Eckdaten zum Stadtumbau in Stendal         
Einwohnerentwicklung:
Rückgang der Stendaler Wohnbevölkerung von 1990 bis 2002 um insgesamt ca. 11,3%
1990: ca. 43.856 Einwohner
2002: ca. 38.900 Einwohner

Ziele des Projekts:

  • Veräußerung unsanierter Immobilien an Interessenten unter der Auflage der Selbstnutzung und Modernisierung / Sanierung der Immobilie innerhalb der folgenden 24 Monate
  • Förderung von Wohneigentum in der Innenstadt
  • Attraktivitätssteigerung der städtebaulichen Entwicklung in der Innenstadt durch Aufwertung der vorhandenen Altbausubstanz
  • Erhöhung der Eigentumsquote


Projektmaßnahmen:
Verkauf leerstehender innerstädtischer Altbausubstanz ab 50% des aktuellen Verkehrswertes
Auflage zur Modernisierung innerhalb der nächsten 24 Monate nach Verkauf der Immobilie

Die Situation
Die Stendaler Wohnungsbaugesellschaft (SWG) besitzt in der Innenstadt 120 Häuser mit insgesamt 400 Wohnungen.

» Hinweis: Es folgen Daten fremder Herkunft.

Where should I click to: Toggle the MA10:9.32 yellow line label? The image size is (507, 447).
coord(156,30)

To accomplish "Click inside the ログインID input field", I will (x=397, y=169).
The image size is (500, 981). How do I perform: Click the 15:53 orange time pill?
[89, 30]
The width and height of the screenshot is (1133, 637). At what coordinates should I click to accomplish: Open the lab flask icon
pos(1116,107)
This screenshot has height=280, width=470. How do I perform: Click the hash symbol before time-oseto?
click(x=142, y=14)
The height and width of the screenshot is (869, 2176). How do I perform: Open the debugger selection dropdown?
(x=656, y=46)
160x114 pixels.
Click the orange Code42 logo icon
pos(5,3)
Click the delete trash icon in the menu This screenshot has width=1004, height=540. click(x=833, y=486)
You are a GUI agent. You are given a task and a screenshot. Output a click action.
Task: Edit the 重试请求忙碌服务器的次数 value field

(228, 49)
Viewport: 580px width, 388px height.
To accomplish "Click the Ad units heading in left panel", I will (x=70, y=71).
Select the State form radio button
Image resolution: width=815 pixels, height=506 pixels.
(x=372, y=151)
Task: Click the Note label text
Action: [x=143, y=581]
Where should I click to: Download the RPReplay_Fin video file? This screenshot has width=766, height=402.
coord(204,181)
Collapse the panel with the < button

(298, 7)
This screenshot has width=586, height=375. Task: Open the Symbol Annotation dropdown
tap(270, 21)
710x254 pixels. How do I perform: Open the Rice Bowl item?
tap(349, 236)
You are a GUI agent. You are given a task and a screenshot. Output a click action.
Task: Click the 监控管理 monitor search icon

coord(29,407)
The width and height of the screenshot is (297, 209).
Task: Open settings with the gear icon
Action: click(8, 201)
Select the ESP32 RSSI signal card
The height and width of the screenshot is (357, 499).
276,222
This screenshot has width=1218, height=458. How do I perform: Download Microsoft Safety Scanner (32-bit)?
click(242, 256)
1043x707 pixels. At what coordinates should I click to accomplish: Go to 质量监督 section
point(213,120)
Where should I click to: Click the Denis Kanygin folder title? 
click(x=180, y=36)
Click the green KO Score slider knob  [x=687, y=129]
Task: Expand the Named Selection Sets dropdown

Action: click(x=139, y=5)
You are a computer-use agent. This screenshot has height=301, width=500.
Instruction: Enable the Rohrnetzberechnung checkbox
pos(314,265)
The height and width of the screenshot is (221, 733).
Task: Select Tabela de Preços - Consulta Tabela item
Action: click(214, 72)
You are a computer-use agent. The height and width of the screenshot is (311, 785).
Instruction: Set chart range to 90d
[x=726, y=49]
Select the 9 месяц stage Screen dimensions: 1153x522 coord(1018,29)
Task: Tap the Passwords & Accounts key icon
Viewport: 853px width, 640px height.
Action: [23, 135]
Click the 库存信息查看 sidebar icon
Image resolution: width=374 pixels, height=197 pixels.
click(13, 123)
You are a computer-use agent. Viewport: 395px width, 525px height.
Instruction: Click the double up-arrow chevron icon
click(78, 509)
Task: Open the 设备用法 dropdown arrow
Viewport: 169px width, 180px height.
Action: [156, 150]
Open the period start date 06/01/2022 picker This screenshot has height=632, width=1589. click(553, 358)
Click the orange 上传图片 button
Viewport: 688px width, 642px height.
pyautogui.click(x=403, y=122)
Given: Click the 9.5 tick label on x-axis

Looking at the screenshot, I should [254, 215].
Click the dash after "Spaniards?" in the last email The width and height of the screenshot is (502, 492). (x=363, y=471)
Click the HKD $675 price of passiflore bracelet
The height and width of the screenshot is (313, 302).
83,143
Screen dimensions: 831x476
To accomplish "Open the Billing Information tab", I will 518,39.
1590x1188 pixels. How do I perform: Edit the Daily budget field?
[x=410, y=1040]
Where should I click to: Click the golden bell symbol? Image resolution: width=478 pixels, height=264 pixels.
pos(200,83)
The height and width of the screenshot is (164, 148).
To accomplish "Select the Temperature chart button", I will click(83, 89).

Dabei beträgt die Leerstandsquote 70%. Eine Sanierung aller innerstädtischer SWG-Gebäude übersteigt jedoch die finanziellen Möglichkeiten der Gesellschaft und so beschloss der Stadtrat am 5. Februar 2001, die Preisbindung auf jene innerstädtische Altbausubstanz aufzuheben.

Das Projekt
Insgesamt wurden 50 Objekte zur Veräußerung ausgewählt, davon wurden ca. 20 bereits verkauft. Weitere Gebäude konnten bisher aufgrund ungeklärter Eigentumsverhältnisse noch nicht in das Programm aufgenommen werden. Die Mindestangebotspreise betrugen jeweils 50% des geschätzten Verkehrswertes und lagen in der Startphase Frühjahr 2001 je nach Objekt zwischen 12.000 DM und 100.000 DM. Jedes einzelne Objekt wurde / wird ca. 14 Tage in der örtlichen Presse ausgeschrieben, der angebotene Kaufpreis stellt dabei das Mindestangebot dar. Gibt es mehrere Interessenten für ein und dasselbe Gebäude, so gewinnt das finanziell höhere Gebot. Ist jedoch das angebotene Objekt bewohnt, so haben die jeweiligen Mieter bzw. angrenzende Nachbarn Vorkaufsrecht. Die Bildung von Eigentümergemeinschaften ist ebenfalls zulässig.

In jedem Fall ist jedoch der neue Eigentümer verpflichtet, das erstandene Gebäude innerhalb der nächsten 24 Monate nach Kauf zu sanieren. Geschieht dies nicht, so gibt es eine Vertragsstrafe in Höhe der Differenz zum Verkehrswert. Wird das Gebäude innerhalb von 7 Jahren nach Kauf wieder veräußert, so sind bei Mehrerlös 50% an die SWG zu entrichten, gleichzeitig hat in dieser Zeitspanne die SWG Vorkaufsrecht. Auch sind hierbei wieder Selbstnutzer oder angrenzende Nachbarn zu bevorzugen.

Ergebnis
Fast alle der angebotenen Objekte konnten auf diese Weise veräußert werden. Dadurch konnte nicht nur die Stendaler Innenstadt wieder an Attraktivität gewinnen, sondern auch der Anteil an selbstgenutztem Eigentum in der Innenstadt wiederhergestellt werden.